Ensaios sobre acontecimentos sociopolíticos, culturais e institucionais do Brasil e do Mundo
Sobre o Trabalho Psicanalítico com Casal e Família
Comissão de Psicanálise de Família e Casal da Febrapsi, composta por Andreia Lobo Melo (SBPGoiânia), Bruno S. Francisco Salésio (SPPel), Carmem E. Keidann (SPPA), Daniel Franco (Instituto de Ensino e Formação da SPFor), Denise Lea Moratelli (SBPRP), Eliane Cotrim Levcovitz (SBPRJ), FridaAtié (SBPRJ), Flavia C. Strauch (SBPRJ), Maria Jose Miguel (SPBsb), Marilia Macedo Botinha (SBPMG), Patricia Rivoire Menelli Goldfeld (SBPdePA), Regina Maria Rahmi (SBPSP) e Vera Lamanno Adamo (SBPCamp), sob a coordenação de Denise Zimpek (SBPdePA) e Lúcia Passarinho (SPBsb)

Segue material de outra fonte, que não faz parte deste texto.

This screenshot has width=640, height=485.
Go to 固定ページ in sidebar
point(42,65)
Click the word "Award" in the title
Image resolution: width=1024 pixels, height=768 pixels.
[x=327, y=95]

A passagem do vértice de psicanálise individual para a de família implica numa escuta específica. Se na análise individual o conflito intrapsíquico encarnado na transferência constitui o foco do analista, é a dinâmica interpsiquica e intersubjetiva que rege o intercâmbio entre os familiares e passa a ser o centro de interesse do terapeuta de família e casal.
A psicanálise de famílias e casais é realizada com os pais e filhos ou casal, respectivamente, e supõe uma metodologia fundamentada nos parâmetros psicanalíticos habituais: abstinência e atenção flutuante do analista, livre associação de ideias, o fenômeno inconsciente, transferência, contratransferência e interpretação.
A partir de conceitos provenientes da Teoria das Relações Objetais e da Teoria Vincular elaborada por Puget e Berenstein, o psicanalista de família e casal escuta os relatos dos diferentes membros da família ou do casal como uma cadeia associativa, permitindo ao analista uma compreensão dos mecanismos, funções e raízes dos distúrbios atuais e da estrutura inconsciente da família ou do casal. Ao mesmo tempo, trabalha-se o vínculo propiciando colocar em jogo a própria identidade, à medida que se é capaz de aceitar as significações provenientes de um outro real, gerador contínuo de subjetividade.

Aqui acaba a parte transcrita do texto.